_Exercise prompt_. Return the line containing "This screenshot has height=576, width=1024." together with every later line up to the end of the records, exactly and with no pictures; return nothing else.

Data extracted from a collection:
━━━━━━━━━━━━━━━━
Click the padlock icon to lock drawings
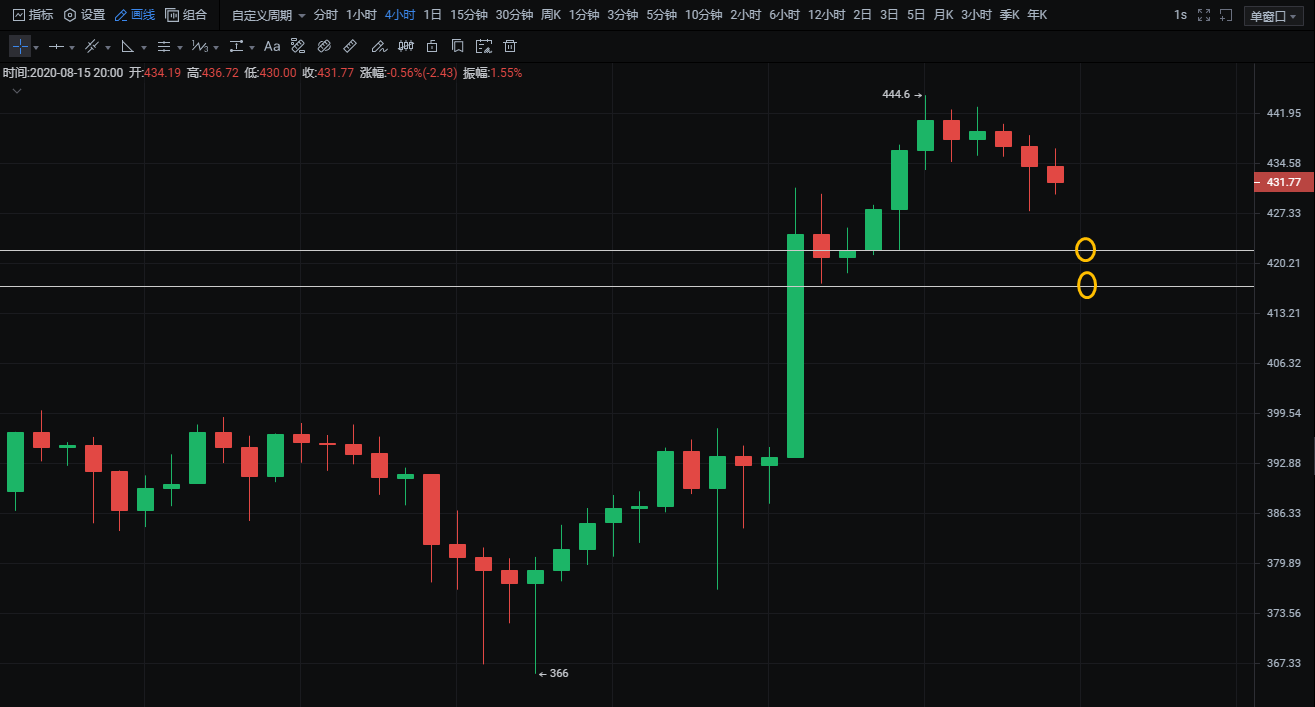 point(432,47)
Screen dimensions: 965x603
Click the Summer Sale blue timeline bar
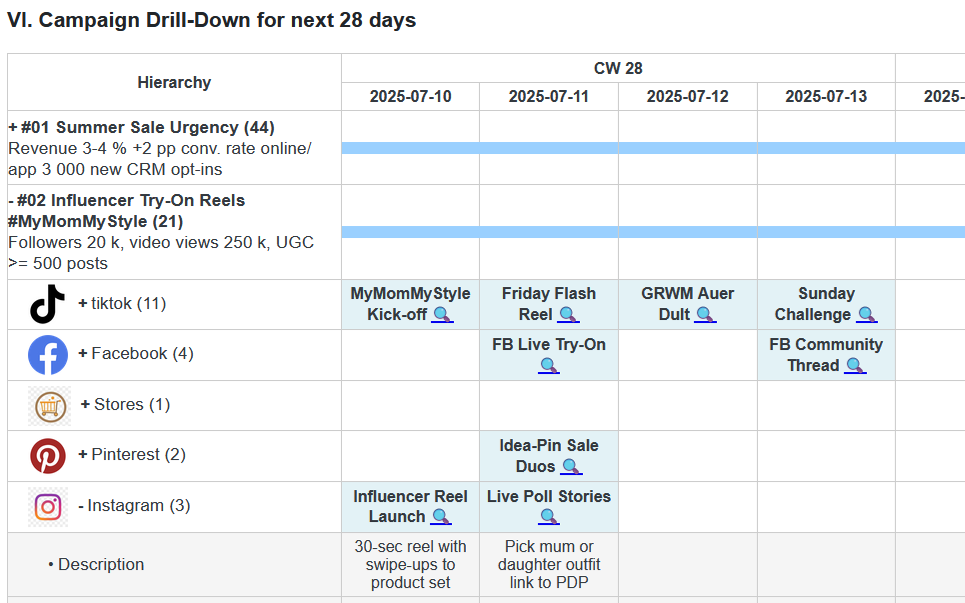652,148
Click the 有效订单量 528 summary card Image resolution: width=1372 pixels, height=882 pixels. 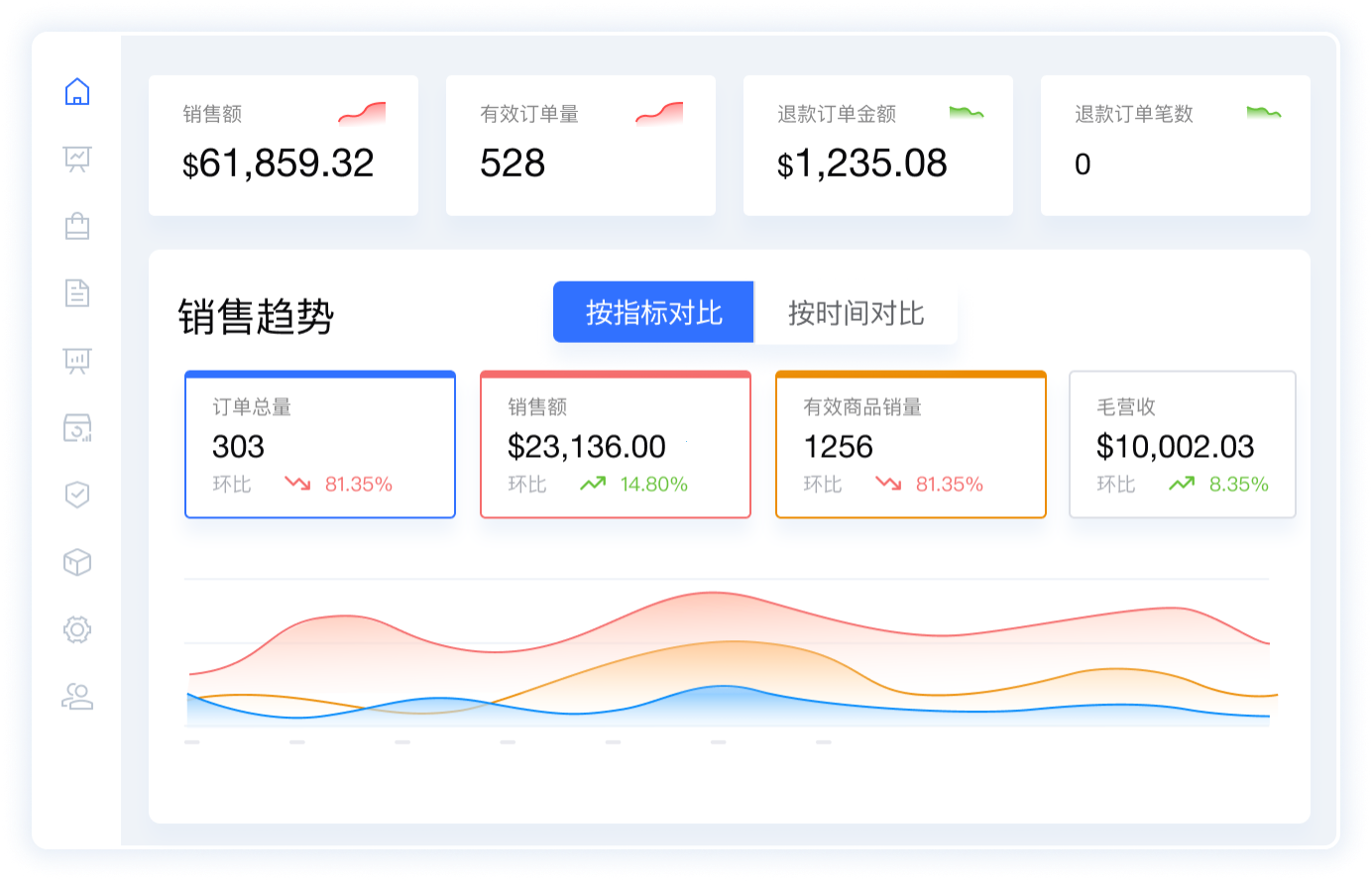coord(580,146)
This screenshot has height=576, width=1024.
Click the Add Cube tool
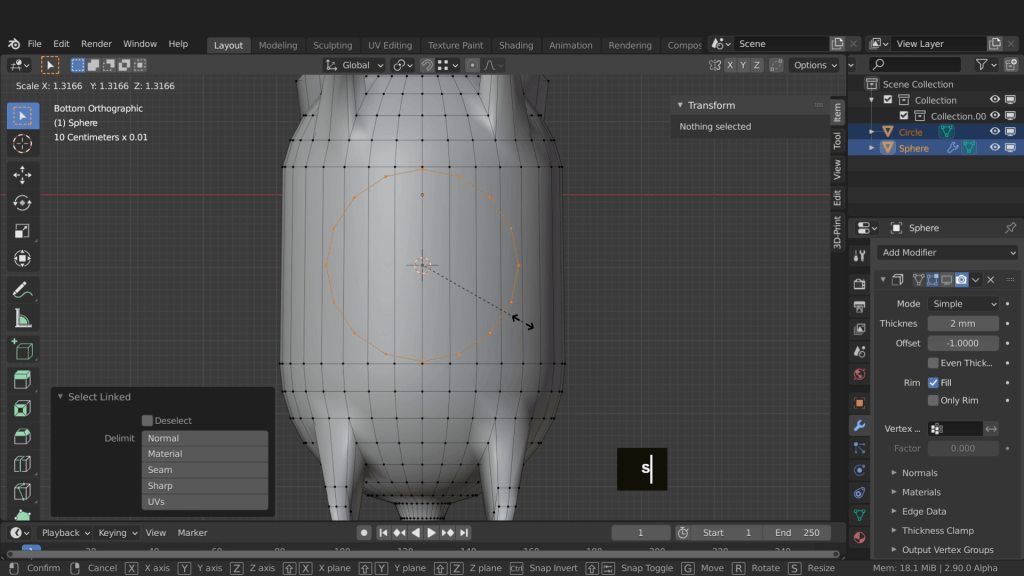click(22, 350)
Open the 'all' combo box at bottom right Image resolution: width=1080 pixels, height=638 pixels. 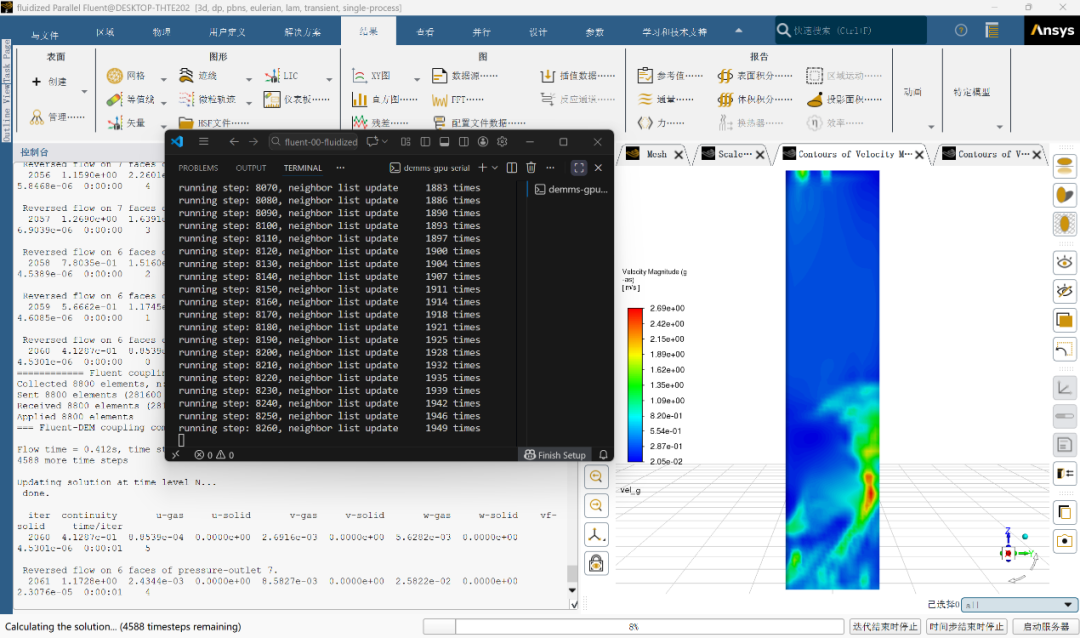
━━━━━━━━━━━━━━━━
_Finished exercise_.
This screenshot has height=576, width=1024.
Click the Add Cube tool
click(22, 350)
Open the 'all' combo box at bottom right Image resolution: width=1080 pixels, height=638 pixels. 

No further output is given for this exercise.